====== Supplied entries ======

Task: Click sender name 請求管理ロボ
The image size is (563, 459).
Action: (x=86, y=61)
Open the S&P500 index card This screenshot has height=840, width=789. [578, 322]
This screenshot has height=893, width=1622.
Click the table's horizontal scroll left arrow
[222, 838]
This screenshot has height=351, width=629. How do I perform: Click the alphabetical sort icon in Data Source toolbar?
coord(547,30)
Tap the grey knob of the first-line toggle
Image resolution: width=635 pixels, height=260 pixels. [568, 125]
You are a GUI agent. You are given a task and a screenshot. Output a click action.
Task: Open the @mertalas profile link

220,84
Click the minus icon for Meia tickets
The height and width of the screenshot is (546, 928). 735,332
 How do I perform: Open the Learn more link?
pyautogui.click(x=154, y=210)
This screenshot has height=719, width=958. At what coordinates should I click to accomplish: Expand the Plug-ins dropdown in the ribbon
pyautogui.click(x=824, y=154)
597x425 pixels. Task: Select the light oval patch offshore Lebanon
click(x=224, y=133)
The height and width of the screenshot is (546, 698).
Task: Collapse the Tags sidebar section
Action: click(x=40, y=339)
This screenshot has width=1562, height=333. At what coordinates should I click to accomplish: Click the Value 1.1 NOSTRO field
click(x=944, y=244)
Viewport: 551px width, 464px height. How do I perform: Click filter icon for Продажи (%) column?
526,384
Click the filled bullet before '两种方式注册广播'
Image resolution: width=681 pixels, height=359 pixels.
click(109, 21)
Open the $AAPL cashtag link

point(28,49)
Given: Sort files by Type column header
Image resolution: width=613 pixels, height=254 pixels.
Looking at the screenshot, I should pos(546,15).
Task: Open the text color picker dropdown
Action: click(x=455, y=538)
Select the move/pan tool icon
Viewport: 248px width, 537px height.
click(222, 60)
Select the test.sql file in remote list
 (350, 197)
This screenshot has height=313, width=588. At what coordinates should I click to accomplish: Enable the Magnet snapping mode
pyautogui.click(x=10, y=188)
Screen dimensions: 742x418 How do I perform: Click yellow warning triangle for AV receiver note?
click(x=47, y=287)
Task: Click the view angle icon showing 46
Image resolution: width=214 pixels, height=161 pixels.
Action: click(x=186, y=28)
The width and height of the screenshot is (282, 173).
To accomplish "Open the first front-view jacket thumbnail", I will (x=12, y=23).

======

• Exercise prompt:
An exact copy of every record is needed.

• Your solution:
Task: Click sender name 請求管理ロボ
The image size is (563, 459).
Action: (x=86, y=61)
Open the S&P500 index card This screenshot has height=840, width=789. [578, 322]
This screenshot has height=893, width=1622.
Click the table's horizontal scroll left arrow
[222, 838]
This screenshot has height=351, width=629. How do I perform: Click the alphabetical sort icon in Data Source toolbar?
coord(547,30)
Tap the grey knob of the first-line toggle
Image resolution: width=635 pixels, height=260 pixels. [568, 125]
You are a GUI agent. You are given a task and a screenshot. Output a click action.
Task: Open the @mertalas profile link

220,84
Click the minus icon for Meia tickets
The height and width of the screenshot is (546, 928). 735,332
 How do I perform: Open the Learn more link?
pyautogui.click(x=154, y=210)
This screenshot has height=719, width=958. At what coordinates should I click to accomplish: Expand the Plug-ins dropdown in the ribbon
pyautogui.click(x=824, y=154)
597x425 pixels. Task: Select the light oval patch offshore Lebanon
click(x=224, y=133)
The height and width of the screenshot is (546, 698).
Task: Collapse the Tags sidebar section
Action: click(x=40, y=339)
This screenshot has width=1562, height=333. At what coordinates should I click to accomplish: Click the Value 1.1 NOSTRO field
click(x=944, y=244)
Viewport: 551px width, 464px height. How do I perform: Click filter icon for Продажи (%) column?
526,384
Click the filled bullet before '两种方式注册广播'
Image resolution: width=681 pixels, height=359 pixels.
click(109, 21)
Open the $AAPL cashtag link

point(28,49)
Given: Sort files by Type column header
Image resolution: width=613 pixels, height=254 pixels.
Looking at the screenshot, I should pos(546,15).
Task: Open the text color picker dropdown
Action: click(x=455, y=538)
Select the move/pan tool icon
Viewport: 248px width, 537px height.
click(222, 60)
Select the test.sql file in remote list
 (350, 197)
This screenshot has height=313, width=588. At what coordinates should I click to accomplish: Enable the Magnet snapping mode
pyautogui.click(x=10, y=188)
Screen dimensions: 742x418 How do I perform: Click yellow warning triangle for AV receiver note?
click(x=47, y=287)
Task: Click the view angle icon showing 46
Image resolution: width=214 pixels, height=161 pixels.
Action: click(x=186, y=28)
The width and height of the screenshot is (282, 173).
To accomplish "Open the first front-view jacket thumbnail", I will (x=12, y=23).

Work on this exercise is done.